You have a similar problem with the oceans; the photosynthesis that creates the basis of the food chain stops. Most of our oxygen comes from that activity, When the Pacific is on the dark side, you just created a low-oxygen planet, and that is going to kill trillions of fish.

Some plants will do fine with 24/7 daylight, and may adapt to it, but every year, 1% of these high-light plants move into night and will die there. Coming out of night into the day, there is no guarantee that what has become desert is going to suddenly sprout with life. Just as the Sahara was once green, but rain doesn't help it grow again.

Or, the constant sunlight may turn the bright side into a desert, too.

When the big agricultural regions in the US and Asia go dark, there goes the food supply for the world, and here come the food wars to figure out which 20% of the population gets to live on 20% of the former supply.

As for the energy, solar energy is not usable for all daylight hours, the sun is only high enough for about 10 hours a day. You will still have the dawn and sunset bands where insolation (that is the technical term) is strong enough to extract useful energy from sunlight. So similarly, only 37% to 42% of the slow earth, at any given time, has sufficient insolation to use for either photovoltaic power or solar concentration (thermal) power.

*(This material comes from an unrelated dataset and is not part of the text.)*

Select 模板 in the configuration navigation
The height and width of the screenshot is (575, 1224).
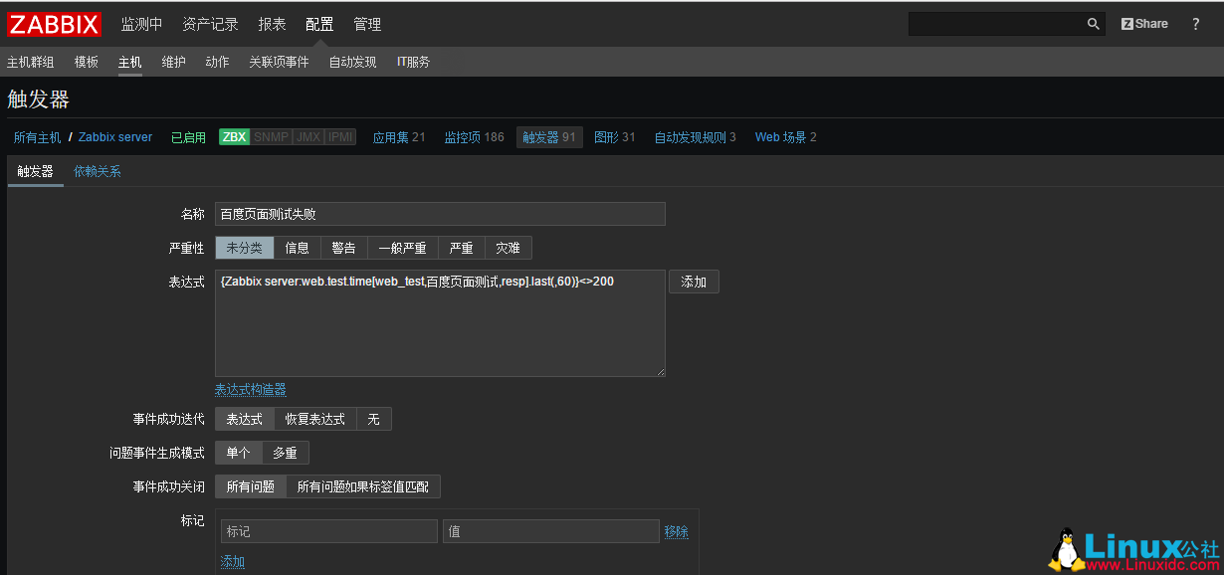pos(86,61)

I don't think "wild" humans survive this. A high tech civilization could, the power generation could be mobile, crops grown indoors and given artificial night by simple shading mechanisms, oxygen generated the same way. But there is no huge advantage to having 24 hours of sunlight versus 9 or 10 hours, in terms of energy this is just a linear relationship. The bright side isn't going to boil, the atmosphere is a fluid and will act as a heat conductor, the flow will circulate hot air to the dark side, where it will cool, and that will inevitably push cool air to the bright side.

But the lack of photosynthesis: That's going to kill us all, we will be starving for both food and oxygen pretty quick, and there is going to be mass extinctions of wild life that may well destroy the ecosystem on Earth.